The Depositary shall not be liable for any incidental, indirect, special or consequential
damages of any nature whatsoever, including, but not limited to, loss of anticipated profits,
occasioned by breach of any provisions of this Agreement even if apprised of the possibility of
such damages.
SECTION 5.4. Resignation and Removal of the Depositary; Appointment of Successor
Depositary. The Depositary may at any time resign as Depositary hereunder by delivering notice of its
election to do so to the Company, such resignation to take effect upon the appointment of a
successor Depositary and its acceptance of such appointment as hereinafter provided.
The Depositary may at any time be removed by the Company by notice of such removal delivered
to the Depositary, such removal to take effect upon the appointment of a successor Depositary and
its acceptance of such appointment as hereinafter provided.

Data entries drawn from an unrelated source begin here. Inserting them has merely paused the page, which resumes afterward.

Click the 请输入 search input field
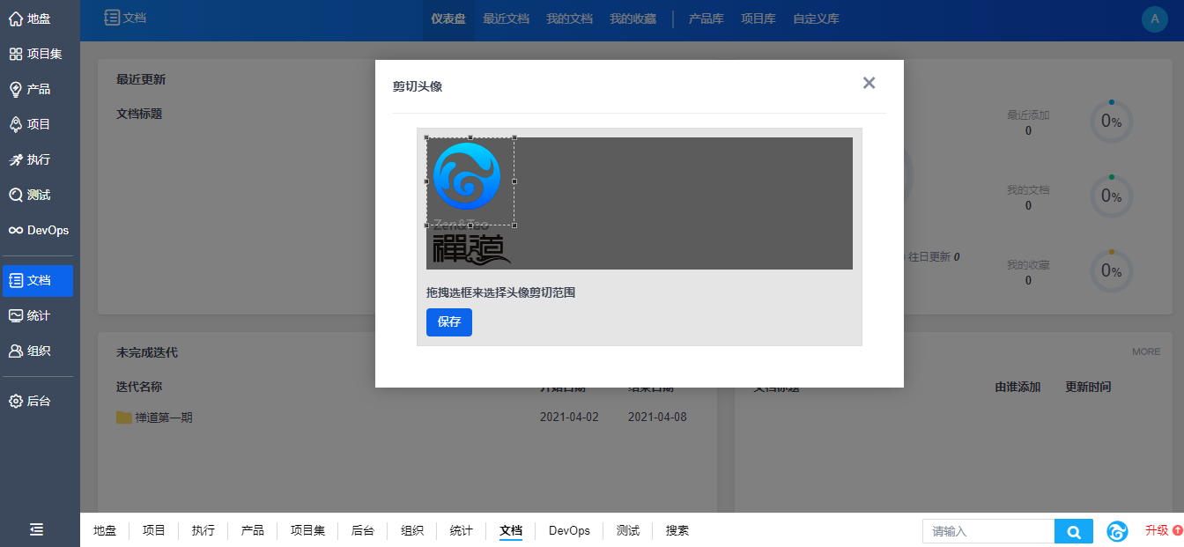This screenshot has height=547, width=1184. 988,531
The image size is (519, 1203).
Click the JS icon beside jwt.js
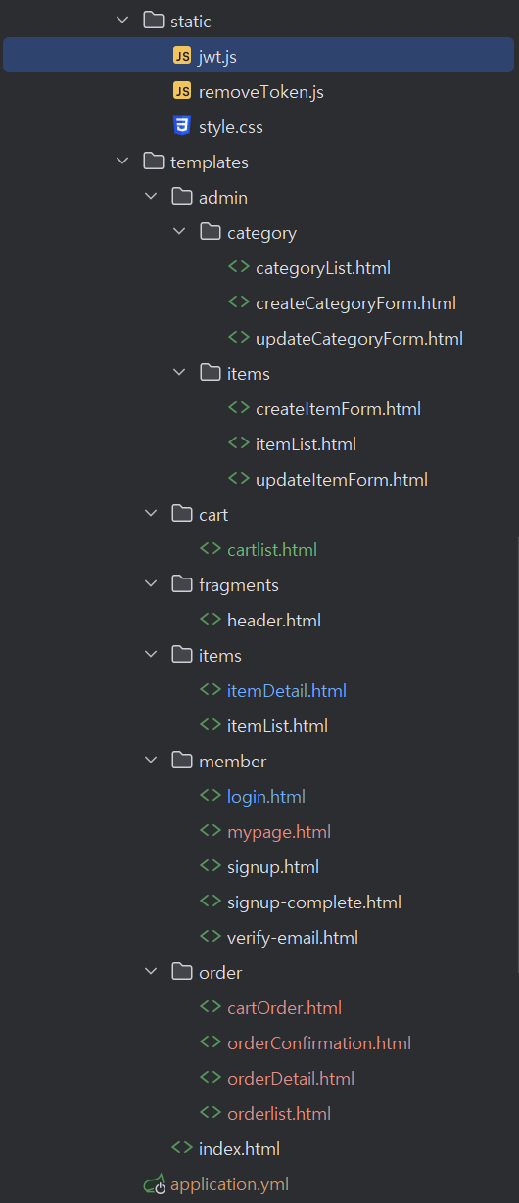[182, 56]
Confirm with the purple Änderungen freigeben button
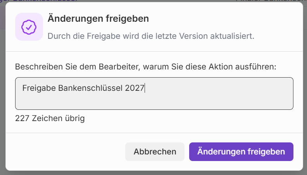Image resolution: width=307 pixels, height=175 pixels. tap(241, 151)
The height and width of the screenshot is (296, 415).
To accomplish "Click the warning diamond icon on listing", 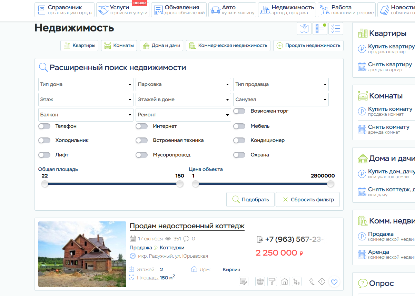I will (x=322, y=282).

In case at any time the Depositary acting hereunder shall resign or be removed, the Company
shall, within 60 days after the delivery of the notice of resignation or removal, as the case may
be, appoint a successor Depositary, which shall be a bank or trust company having its principal
office in the United States of America and having a combined capital and surplus of at least
$150,000,000. If no successor Depositary shall have been so appointed and have accepted
appointment within 60 days after delivery of such notice, the resigning or removed Depositary may
petition any court of competent jurisdiction for the appointment of a successor Depositary. Every
successor Depositary shall execute and deliver to its predecessor and to the Company an instrument
in writing accepting its appointment hereunder, and thereupon such successor Depositary, without
any further act or deed, shall become fully vested with all the rights, powers, duties and
obligations of its predecessor and for all purposes shall be the Depositary under this Deposit
Agreement, and such predecessor, upon payment of all sums due it and on the written request of the
Company, shall execute and deliver an instrument transferring to such successor all rights and
powers of such predecessor hereunder, shall duly assign, transfer and deliver all right, title and
interest in the Stock and any moneys or property held hereunder to such successor, and shall
deliver to such successor a list of the record holders of all outstanding Receipts and such
records, books and other information in its possession relating thereto. Any successor Depositary
shall promptly mail notice of its appointment to the record holders of Receipts.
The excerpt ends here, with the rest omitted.